### [Aim of the task]
Can you transcribe every entry word for word, skipping the images?

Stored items
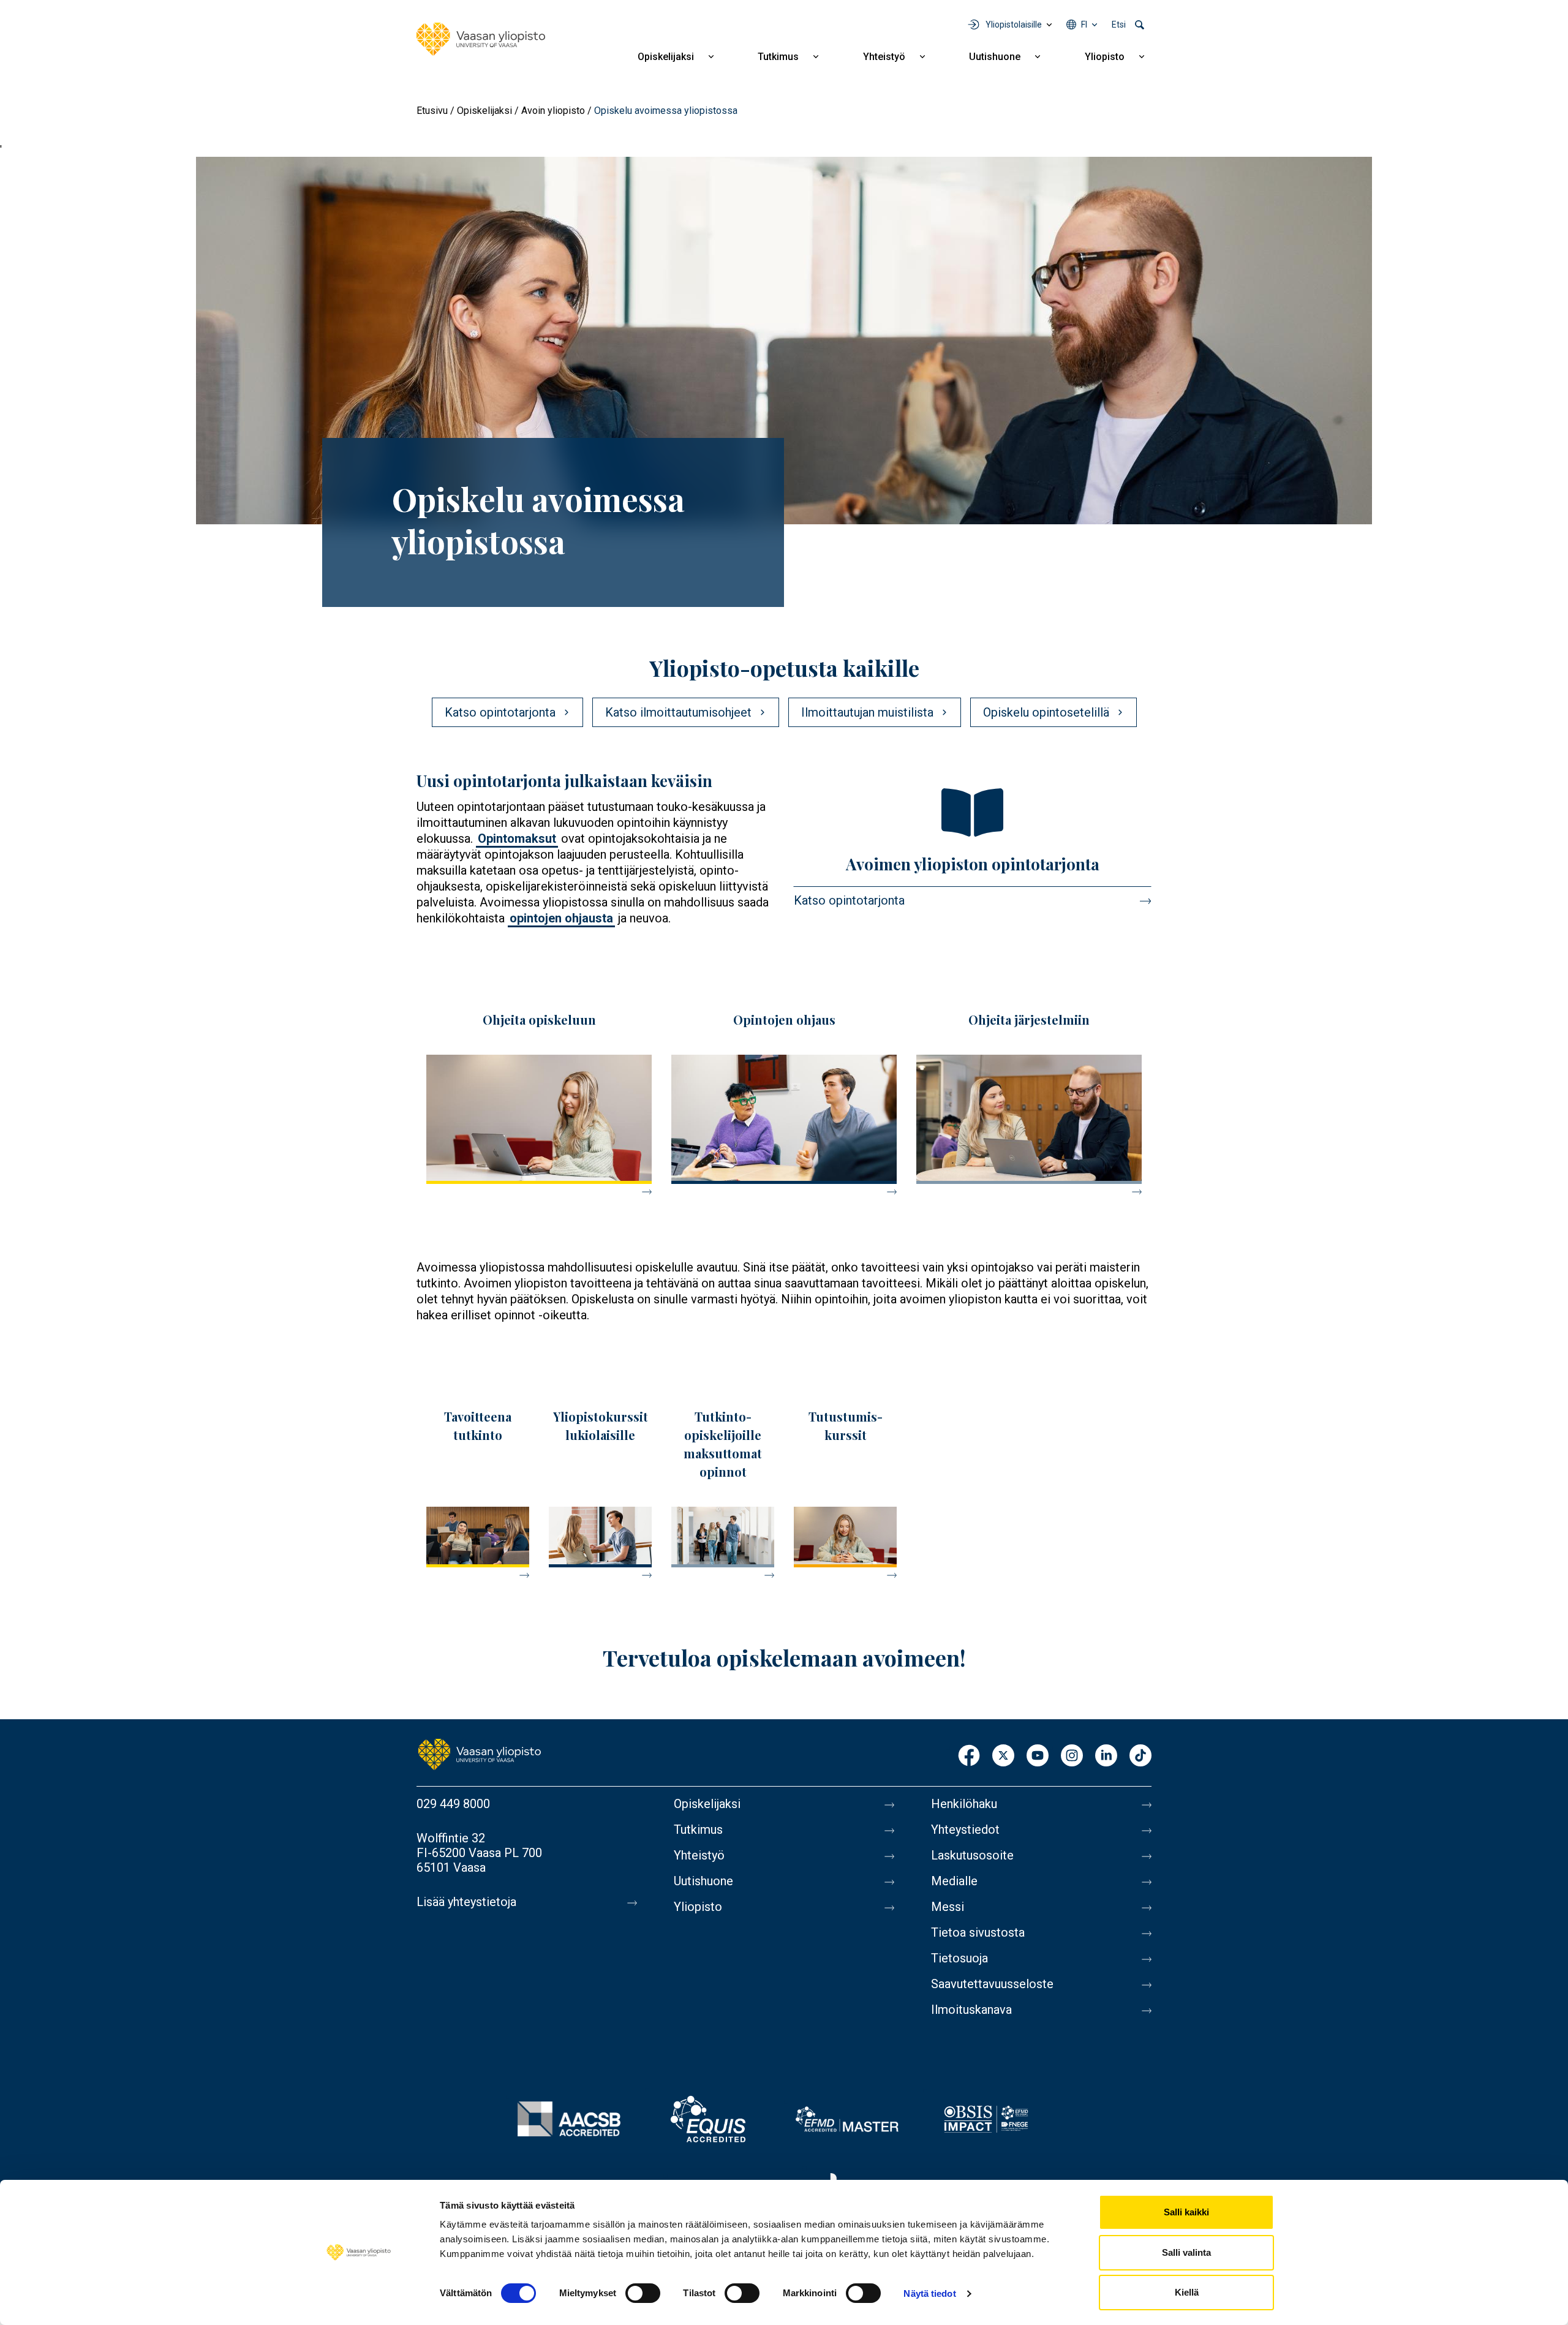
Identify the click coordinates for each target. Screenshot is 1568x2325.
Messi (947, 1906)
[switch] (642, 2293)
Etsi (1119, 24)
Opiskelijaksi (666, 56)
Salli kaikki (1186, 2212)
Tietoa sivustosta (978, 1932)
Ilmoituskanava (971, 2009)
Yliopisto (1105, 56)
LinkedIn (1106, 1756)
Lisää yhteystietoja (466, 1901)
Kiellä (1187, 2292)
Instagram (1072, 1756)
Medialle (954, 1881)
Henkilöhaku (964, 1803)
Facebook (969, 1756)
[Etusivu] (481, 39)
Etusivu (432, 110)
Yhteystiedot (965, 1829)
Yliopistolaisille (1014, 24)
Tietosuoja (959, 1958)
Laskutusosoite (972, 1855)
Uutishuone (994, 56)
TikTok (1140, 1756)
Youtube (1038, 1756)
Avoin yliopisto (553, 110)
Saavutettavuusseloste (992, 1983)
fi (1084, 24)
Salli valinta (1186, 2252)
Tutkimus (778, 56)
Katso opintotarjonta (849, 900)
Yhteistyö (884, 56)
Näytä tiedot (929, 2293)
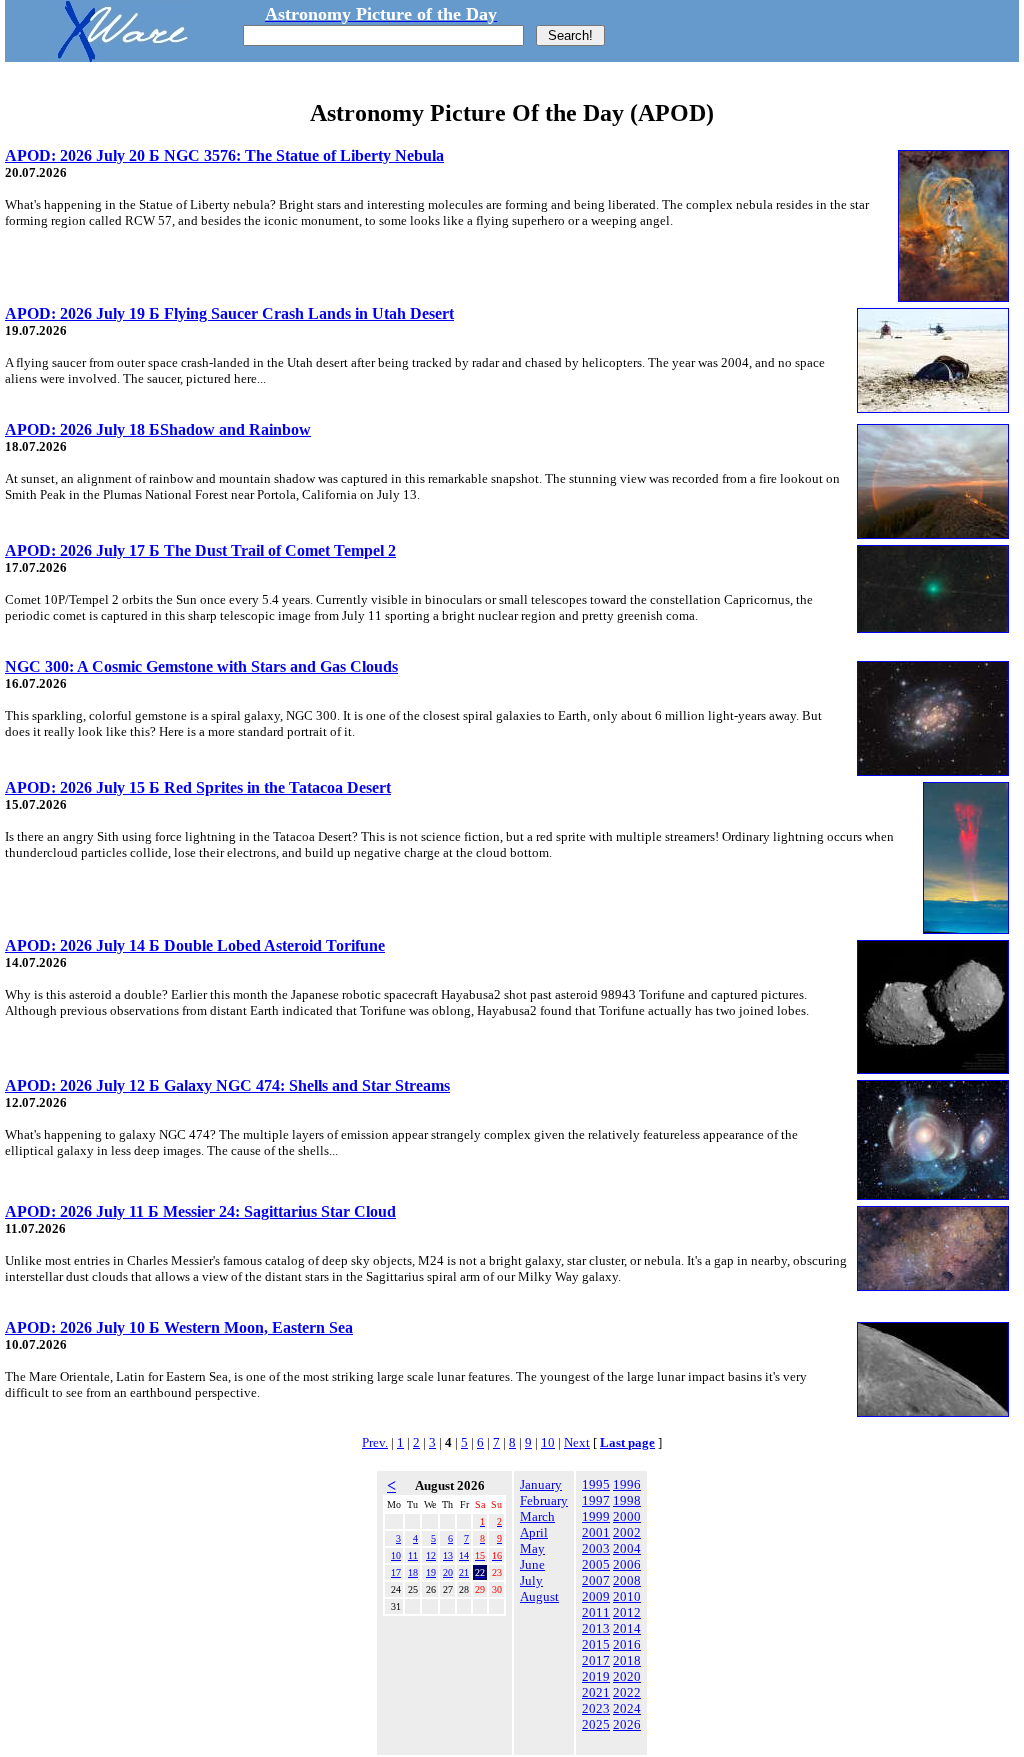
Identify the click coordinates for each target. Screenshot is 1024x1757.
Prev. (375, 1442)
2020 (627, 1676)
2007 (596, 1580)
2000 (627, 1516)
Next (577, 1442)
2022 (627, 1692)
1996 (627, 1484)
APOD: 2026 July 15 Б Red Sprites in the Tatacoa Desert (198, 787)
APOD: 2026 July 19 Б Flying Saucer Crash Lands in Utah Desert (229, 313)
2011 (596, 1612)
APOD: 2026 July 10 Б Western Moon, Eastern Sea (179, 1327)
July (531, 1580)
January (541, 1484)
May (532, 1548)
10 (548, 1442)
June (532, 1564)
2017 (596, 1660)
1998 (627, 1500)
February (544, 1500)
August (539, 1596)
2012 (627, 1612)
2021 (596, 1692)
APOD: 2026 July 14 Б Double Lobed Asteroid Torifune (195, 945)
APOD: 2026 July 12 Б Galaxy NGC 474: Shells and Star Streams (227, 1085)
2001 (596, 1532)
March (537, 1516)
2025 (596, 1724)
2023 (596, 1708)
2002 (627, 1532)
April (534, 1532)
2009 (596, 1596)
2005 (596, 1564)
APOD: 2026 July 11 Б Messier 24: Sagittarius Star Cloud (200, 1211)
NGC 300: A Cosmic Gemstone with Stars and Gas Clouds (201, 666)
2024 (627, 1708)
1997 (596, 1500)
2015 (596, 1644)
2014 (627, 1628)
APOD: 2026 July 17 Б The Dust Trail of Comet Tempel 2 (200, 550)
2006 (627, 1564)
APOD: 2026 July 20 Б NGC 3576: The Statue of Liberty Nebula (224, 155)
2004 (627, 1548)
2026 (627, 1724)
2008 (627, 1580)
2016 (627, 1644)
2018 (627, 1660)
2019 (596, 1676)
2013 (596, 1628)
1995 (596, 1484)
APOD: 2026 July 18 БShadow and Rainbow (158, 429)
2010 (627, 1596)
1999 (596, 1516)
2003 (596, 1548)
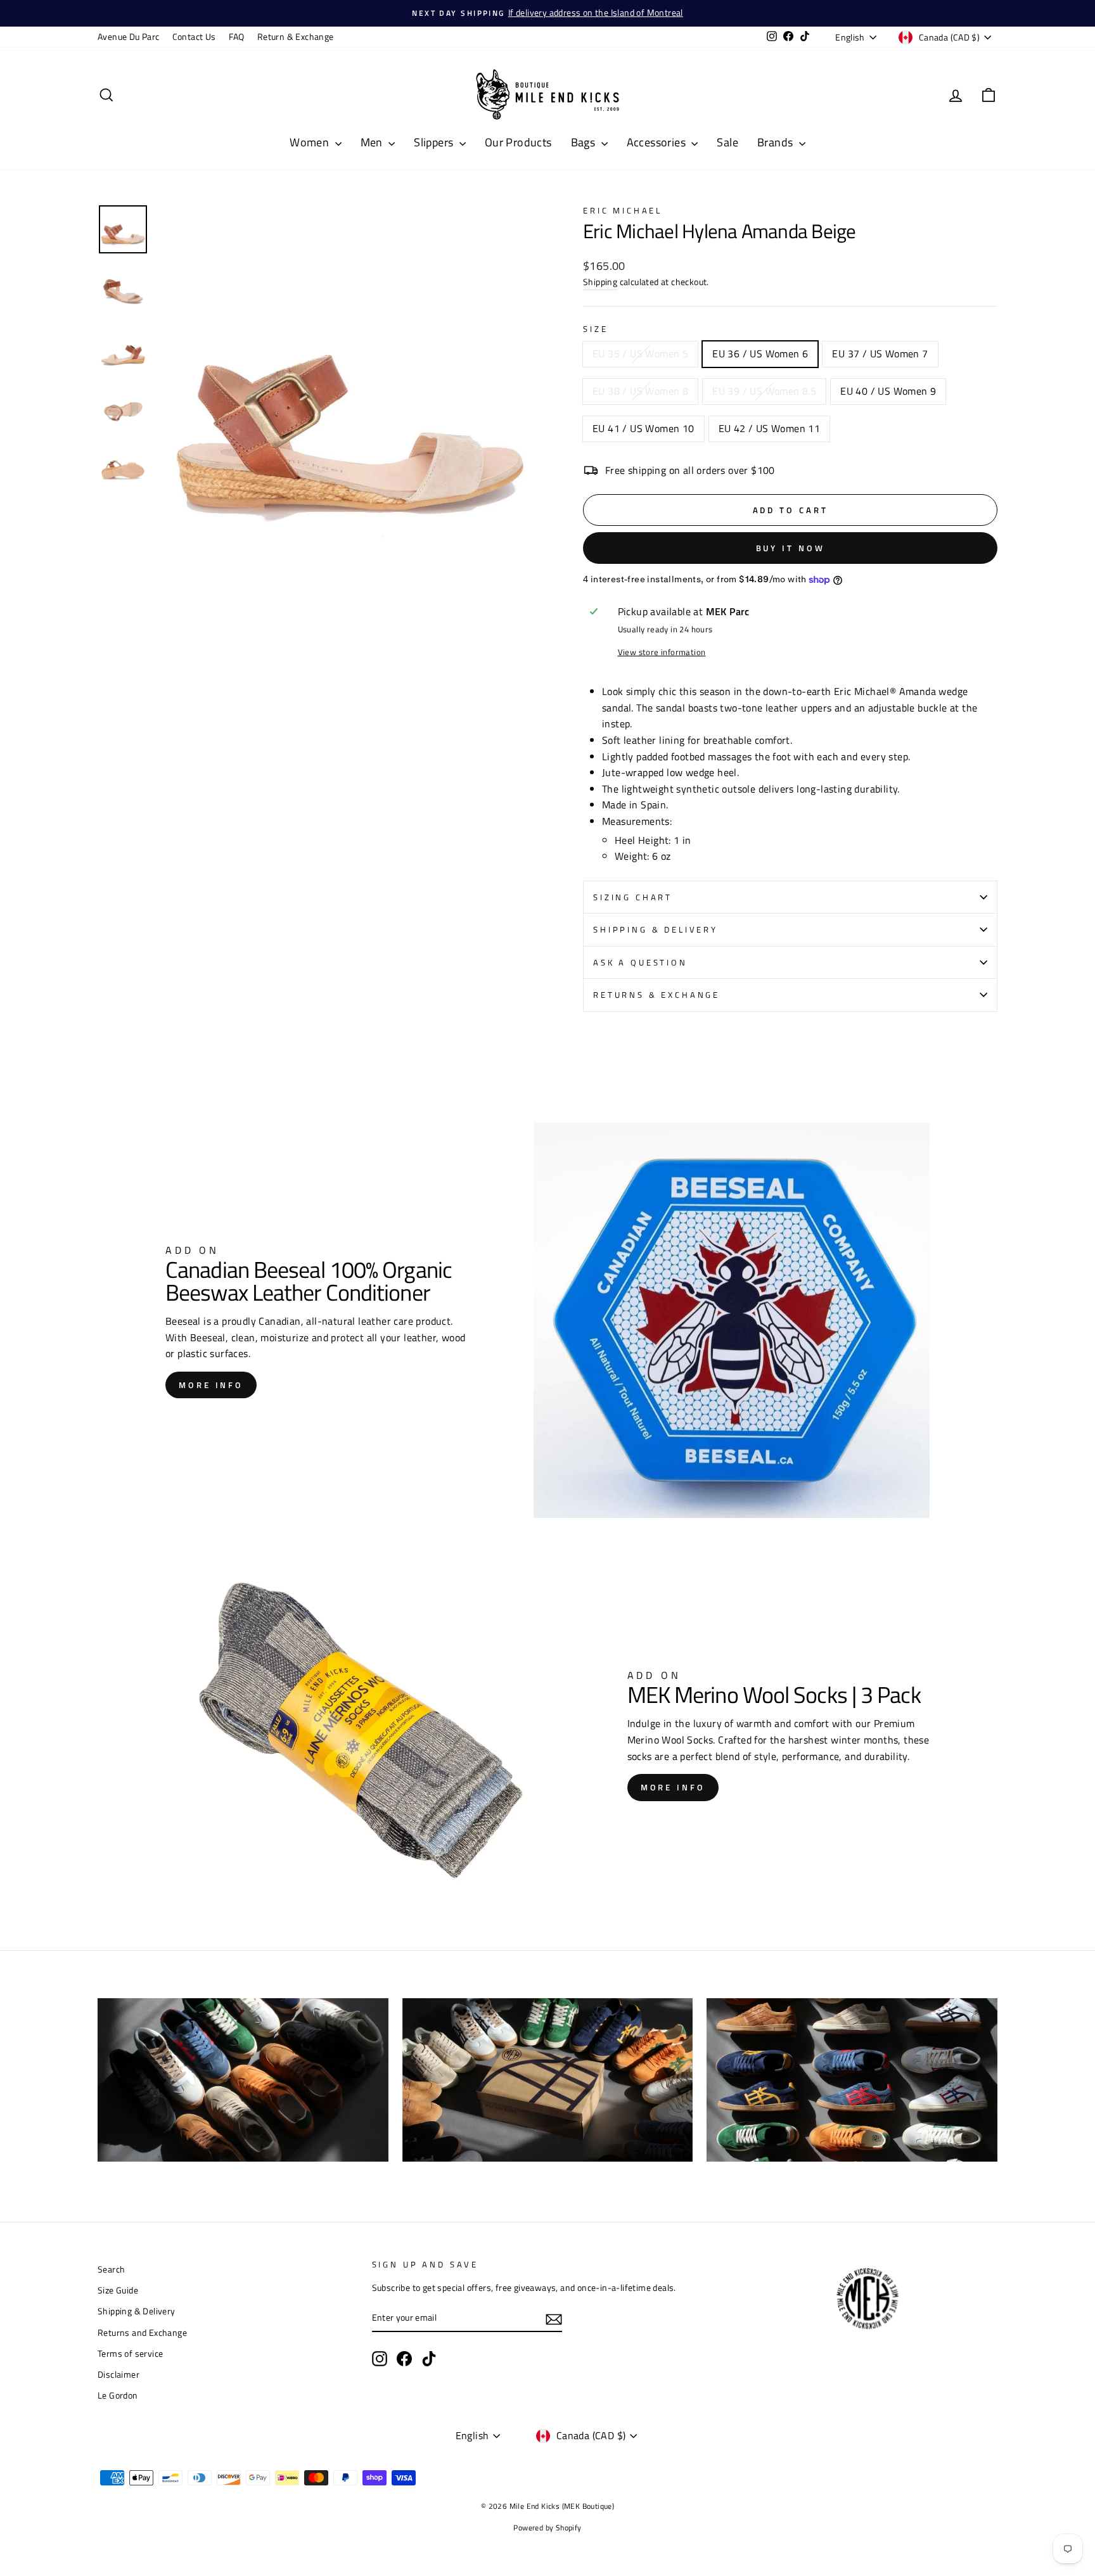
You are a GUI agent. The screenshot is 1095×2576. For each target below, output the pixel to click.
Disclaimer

### [Output]
Identify the click coordinates for each target. Screenshot is 1568x2325.
Messi (947, 1906)
[switch] (642, 2293)
Etsi (1119, 24)
Opiskelijaksi (666, 56)
Salli kaikki (1186, 2212)
Tietoa sivustosta (978, 1932)
Ilmoituskanava (971, 2009)
Yliopisto (1105, 56)
LinkedIn (1106, 1756)
Lisää yhteystietoja (466, 1901)
Kiellä (1187, 2292)
Instagram (1072, 1756)
Medialle (954, 1881)
Henkilöhaku (964, 1803)
Facebook (969, 1756)
[Etusivu] (481, 39)
Etusivu (432, 110)
Yhteystiedot (965, 1829)
Yliopistolaisille (1014, 24)
Tietosuoja (959, 1958)
Laskutusosoite (972, 1855)
Uutishuone (994, 56)
TikTok (1140, 1756)
Youtube (1038, 1756)
Avoin yliopisto (553, 110)
Saavutettavuusseloste (992, 1983)
fi (1084, 24)
Salli valinta (1186, 2252)
Tutkimus (778, 56)
Katso opintotarjonta (849, 900)
Yhteistyö (884, 56)
Näytä tiedot (929, 2293)
Identify the click coordinates for each target. Screenshot is 1024x1757.
Prev. (375, 1442)
2020 (627, 1676)
2007 (596, 1580)
2000 (627, 1516)
Next (577, 1442)
2022 (627, 1692)
1996 (627, 1484)
APOD: 2026 July 15 Б Red Sprites in the Tatacoa Desert (198, 787)
APOD: 2026 July 19 Б Flying Saucer Crash Lands in Utah Desert (229, 313)
2011 (596, 1612)
APOD: 2026 July 10 Б Western Moon, Eastern Sea (179, 1327)
July (531, 1580)
January (541, 1484)
May (532, 1548)
10 (548, 1442)
June (532, 1564)
2017 (596, 1660)
1998 (627, 1500)
February (544, 1500)
August (539, 1596)
2012 (627, 1612)
2021 (596, 1692)
APOD: 2026 July 14 Б Double Lobed Asteroid Torifune (195, 945)
APOD: 2026 July 12 Б Galaxy NGC 474: Shells and Star Streams (227, 1085)
2001 (596, 1532)
March (537, 1516)
2025 (596, 1724)
2023 (596, 1708)
2002 (627, 1532)
April (534, 1532)
2009 (596, 1596)
2005 (596, 1564)
APOD: 2026 July 11 Б Messier 24: Sagittarius Star Cloud (200, 1211)
NGC 300: A Cosmic Gemstone with Stars and Gas Clouds (201, 666)
2024 (627, 1708)
1997 (596, 1500)
2015 (596, 1644)
2014 (627, 1628)
APOD: 2026 July 17 Б The Dust Trail of Comet Tempel 2 (200, 550)
2006 (627, 1564)
APOD: 2026 July 20 Б NGC 3576: The Statue of Liberty Nebula (224, 155)
2004 (627, 1548)
2026 (627, 1724)
2008 (627, 1580)
2016 (627, 1644)
2018 (627, 1660)
2019 (596, 1676)
2013 (596, 1628)
1995 (596, 1484)
APOD: 2026 July 18 БShadow and Rainbow (158, 429)
2010 (627, 1596)
1999 (596, 1516)
2003 (596, 1548)
You are a GUI agent. The screenshot is 1095×2576. For each target below, output the pixel to click.
Disclaimer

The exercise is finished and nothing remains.